A golden parachute typically refers to large payments made to executives upon a change in control. Section 280G of the Internal Revenue Code imposes an excise tax on excess parachute payments and denies a corporate tax deduction for those amounts. Calculating whether payments trigger Section 280G can be complex and may affect negotiation of change-in-control packages.
How do stock options and restricted stock units get taxed?
Taxation depends on the award type. Incentive stock options, nonqualified stock options and restricted stock or RSUs have different tax triggers such as exercise, vesting or sale. Employers and executives should consider timing, withholding, and potential AMT consequences for certain option types. Equity awards at public companies may also be subject to trading windows and insider trading policies.
Does Philadelphia have paid leave or other local benefit requirements?
Philadelphia has enacted ordinances that require paid sick leave for many employees and may have local rules on scheduling for certain industries. City ordinances can also provide additional protections against discrimination and retaliation. These local requirements operate in addition to state and federal laws and can affect accrual and use of leave and employer obligations.
What should I do if I suspect fiduciary breach or excessive fees in my 401(k) plan?

- _CHALLENGE 1_:
Answer each question from the employee benefits FAQ, one line per answer.
(a) What does Section 280G impose on excess parachute payments?
(b) Which three tax triggers does the FAQ name for equity awards?
(c) What type of leave do Philadelphia ordinances require for many employees?
- _CHALLENGE 2_:
Write the next part of the employee benefits FAQ, following on from its final question.

- _DATA PROVIDED_:
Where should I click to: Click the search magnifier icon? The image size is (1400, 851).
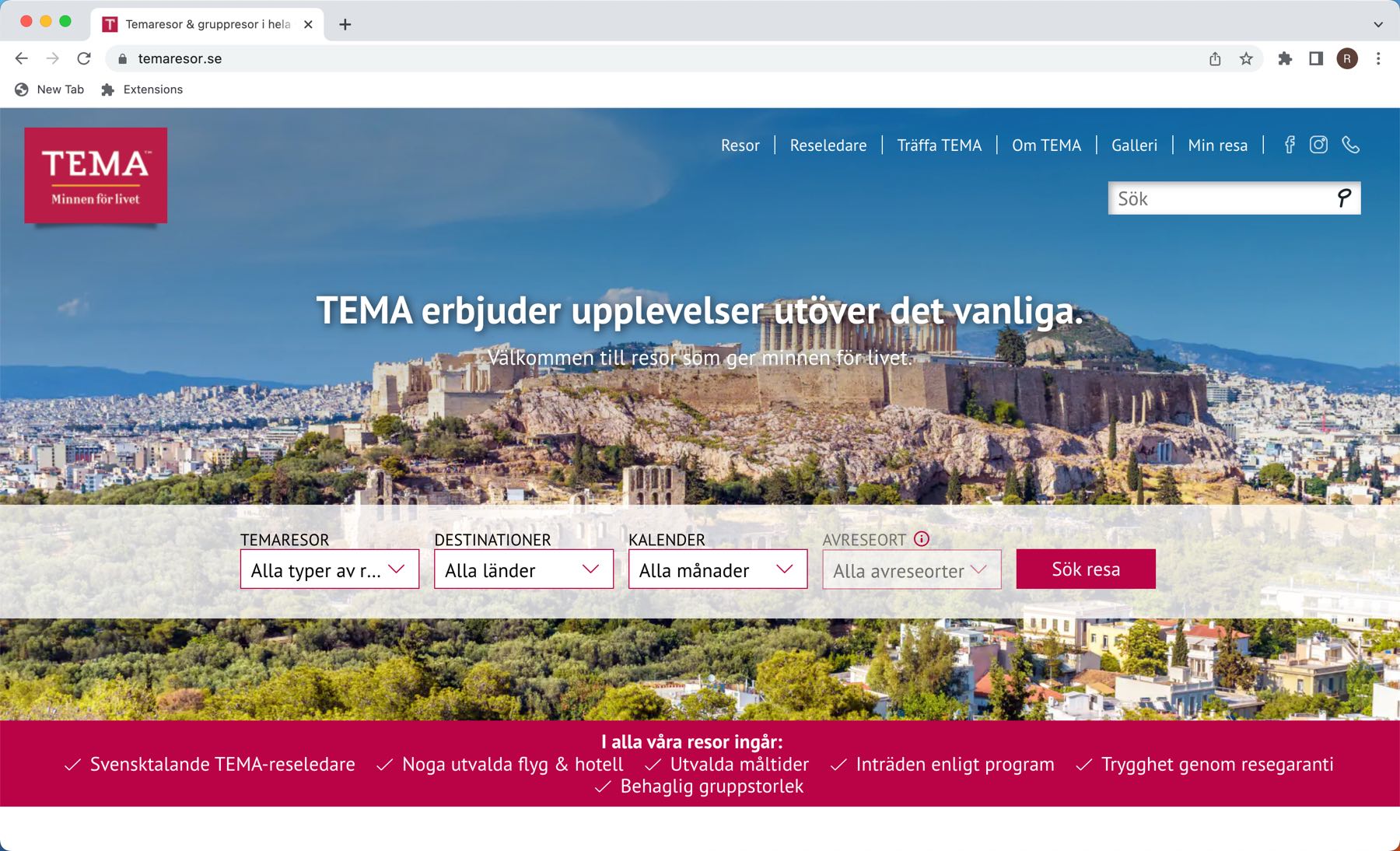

- _RIGHT ANSWER 1_:
(a) An excise tax
(b) Exercise, vesting and sale
(c) Paid sick leave

- _RIGHT ANSWER 2_:
If you suspect fiduciary breach, imprudent investments or excessive fees in a retirement plan, document your concerns and gather plan statements, fee disclosures and communications. You can raise the issue with plan fiduciaries or the plan sponsor, file a complaint with the Employee Benefits Security Administration, or consult an attorney about a potential ERISA enforcement action. Timely action is important because claims can be time-sensitive.
Additional Resources
There are several federal, state and local bodies and organizations that provide information or enforcement assistance related to benefits and executive compensation:
- U.S. Department of Labor - Employee Benefits Security Administration for ERISA questions and plan enforcement.
- Internal Revenue Service for tax treatment of compensation, 409A guidance, and reporting requirements.
- Equal Employment Opportunity Commission for discrimination claims that affect compensation or benefits.
- Pension Benefit Guaranty Corporation for information on guaranteed pension benefits.
- Pennsylvania Department of Labor & Industry for state employment and unemployment issues.
- Pennsylvania Human Relations Commission for claims of discrimination under state law.
- Philadelphia Commission on Human Relations for local discrimination and workplace fairness issues, and city offices for paid leave and local labor ordinances.
- Local bar associations and specialized practice groups for experienced employment benefits and executive compensation attorneys and mediators.
- Independent benefits consultants, certified public accountants and tax advisors for technical tax and plan design advice.
Next Steps
If you need legal assistance with employment benefits or executive compensation in Philadelphia, follow these steps:
1. Act promptly - many claims and appeals have strict time limits. Gather correspondence and record dates of key events such as termination, denial letters, plan communications and vesting dates.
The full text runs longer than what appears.